History abounds with examples of dysentery as a disease of wars. "No major military campaign has been free of its ravages" (Felsen). But it is one with which our medical and sanitation officers cannot become familiar in their civilian experiences. The filth-borne diseases are fast disappearing in this country and our young clinicians and public health workers, who predominate in the medical services of the Armed Forces, scarcely encounter cases of typhoid fever or dysentery during their training. There is even less opportunity for contact with epidemics of enteric infections. Certain aspects of an epidemic in Korea involving prisoners of war, will be considered here as illustrative of the peculiar nature of the problem of dysentery in the Armed Forces.

The most unusual feature of the epidemic was its size. An outbreak of enteric infections with 161 hospitalized cases with a fatality rate of 9 per cent, and some 800 milder nonhospitalized cases, would be regarded as a major epidemic.
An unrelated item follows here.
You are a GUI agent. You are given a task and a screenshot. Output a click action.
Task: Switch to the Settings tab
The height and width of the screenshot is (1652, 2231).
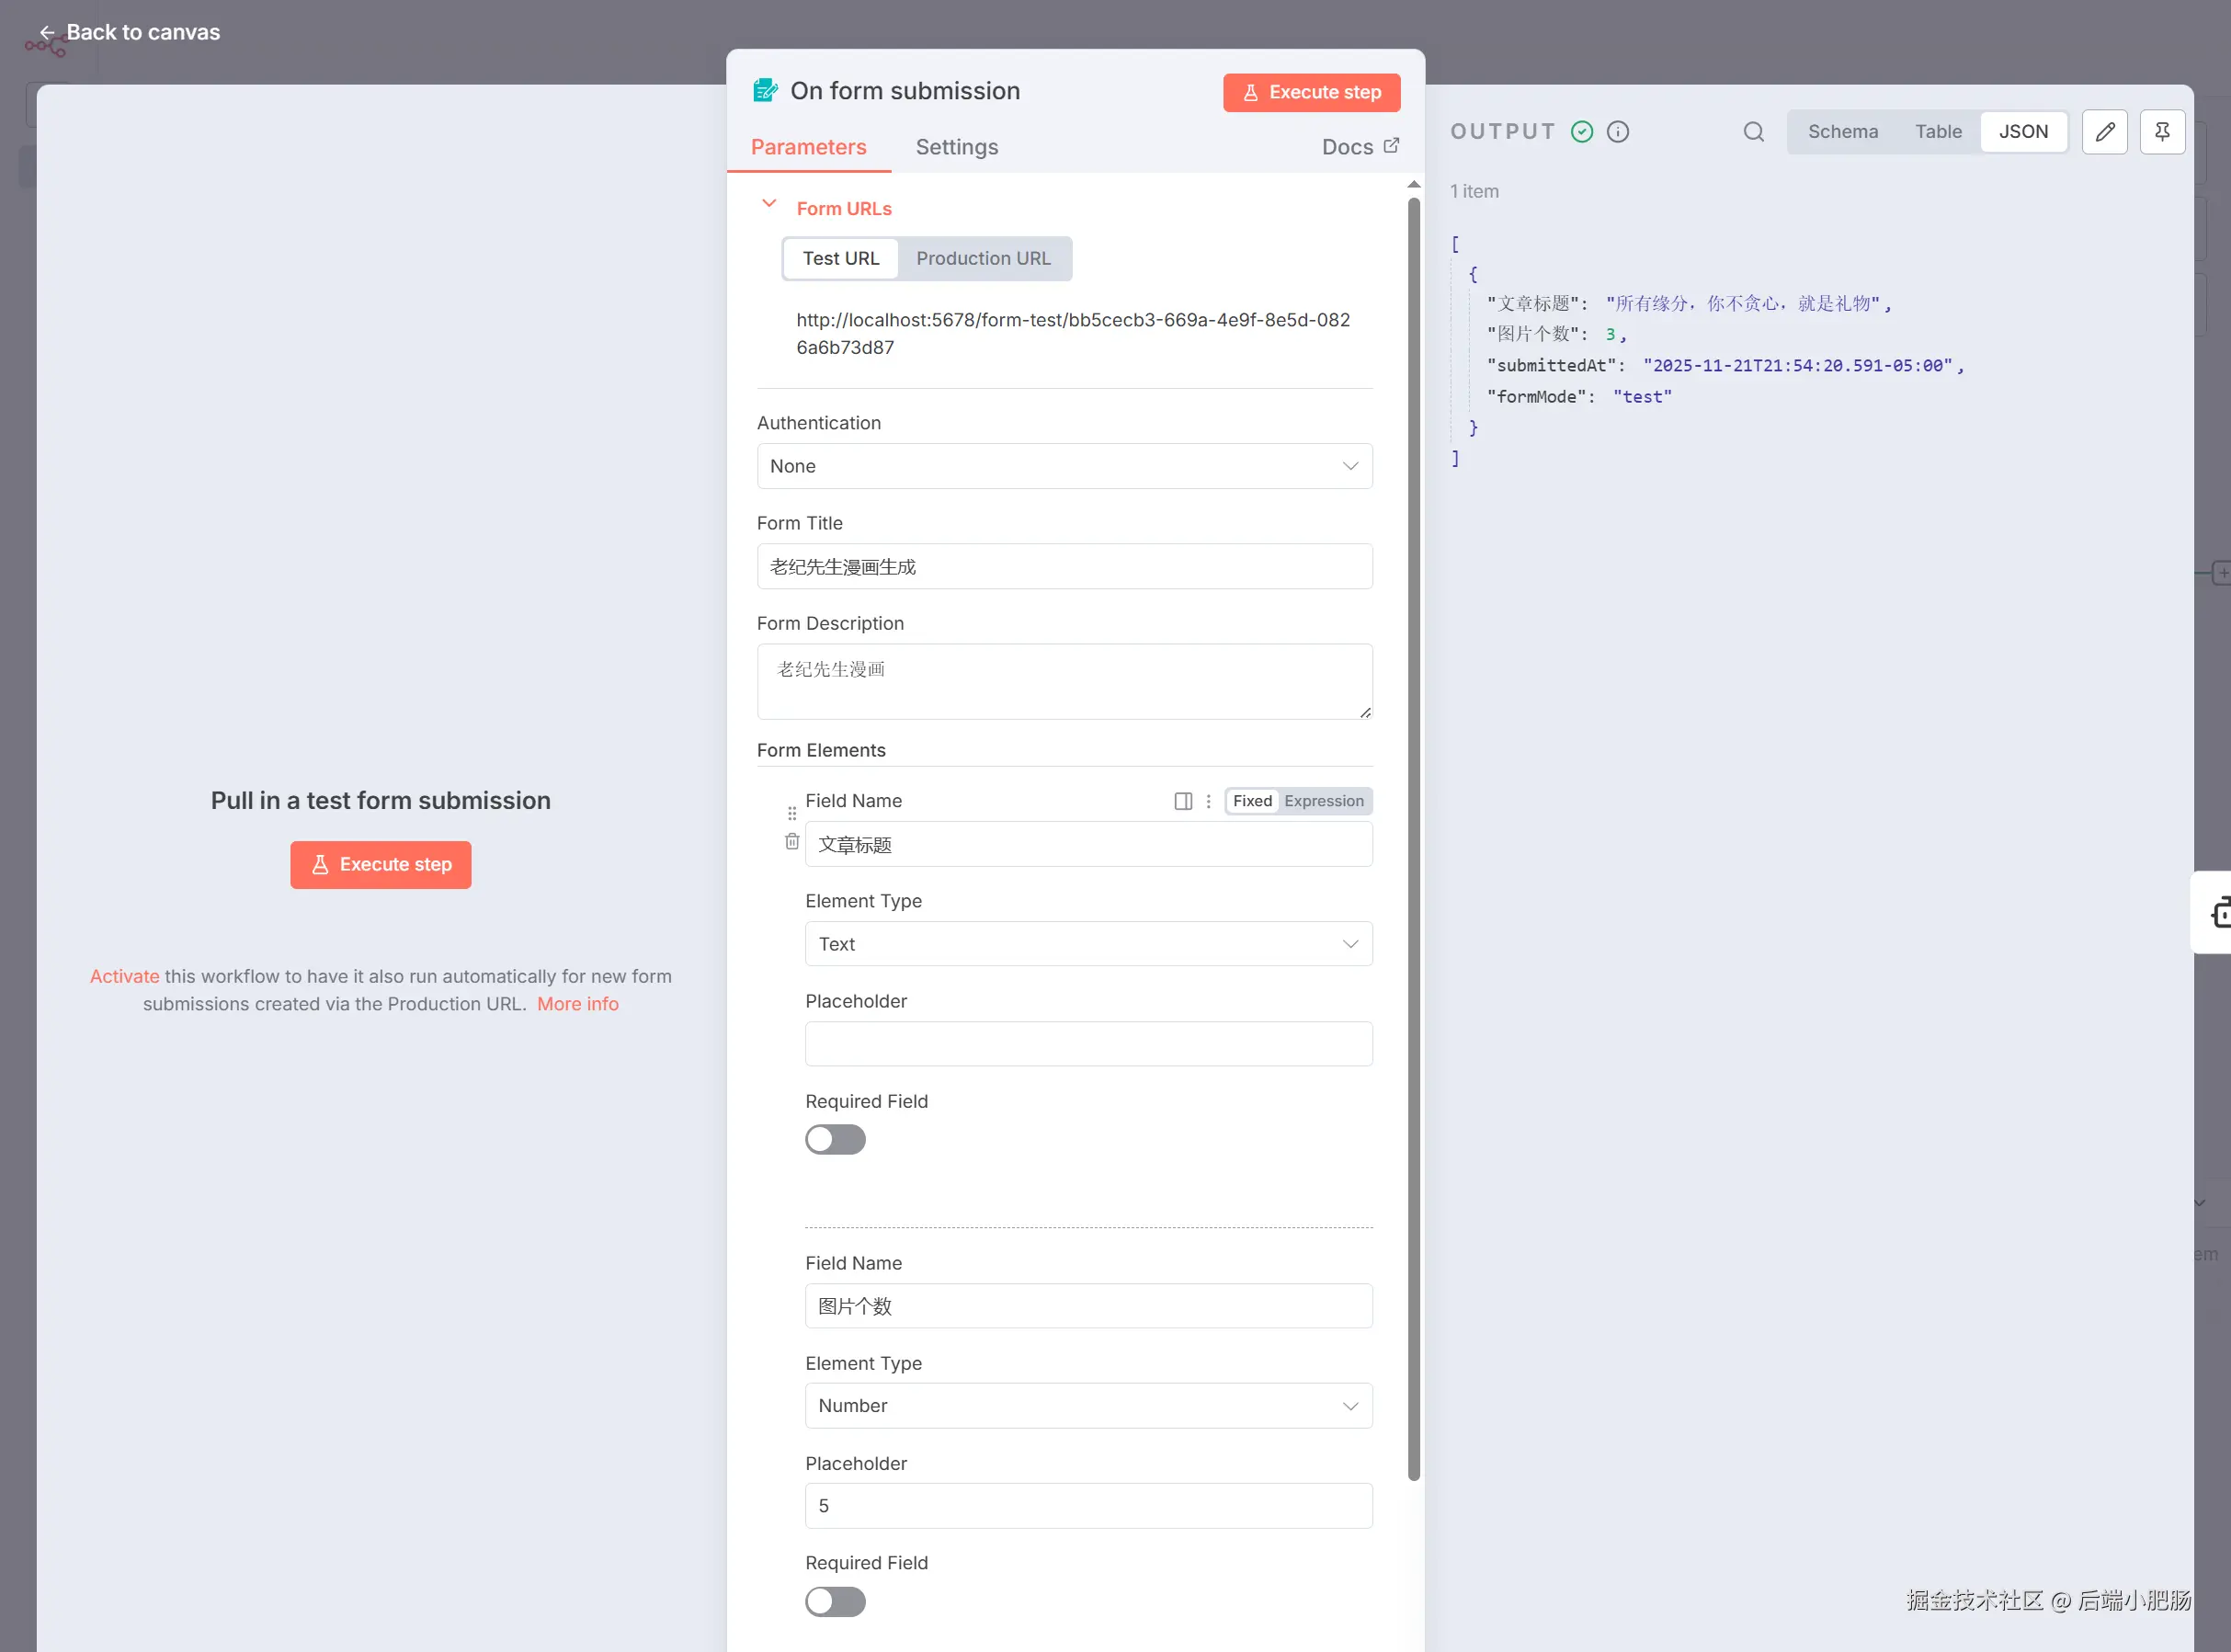pos(956,147)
1 Member, Commission on Enteric Infections, Armed Forces Epidemiological Board and Director, Bureau of Laboratories, Florida State Board of Health.


2 Colonel, M. C., and Director, 406th Medical General Laboratory, Tokyo.


3 Lieutenant, M. C., U. S. N., Fleet Epidemic Disease Control Unit, No. 1. Dr. Martin died in a plane accident in Japan in September, 1951.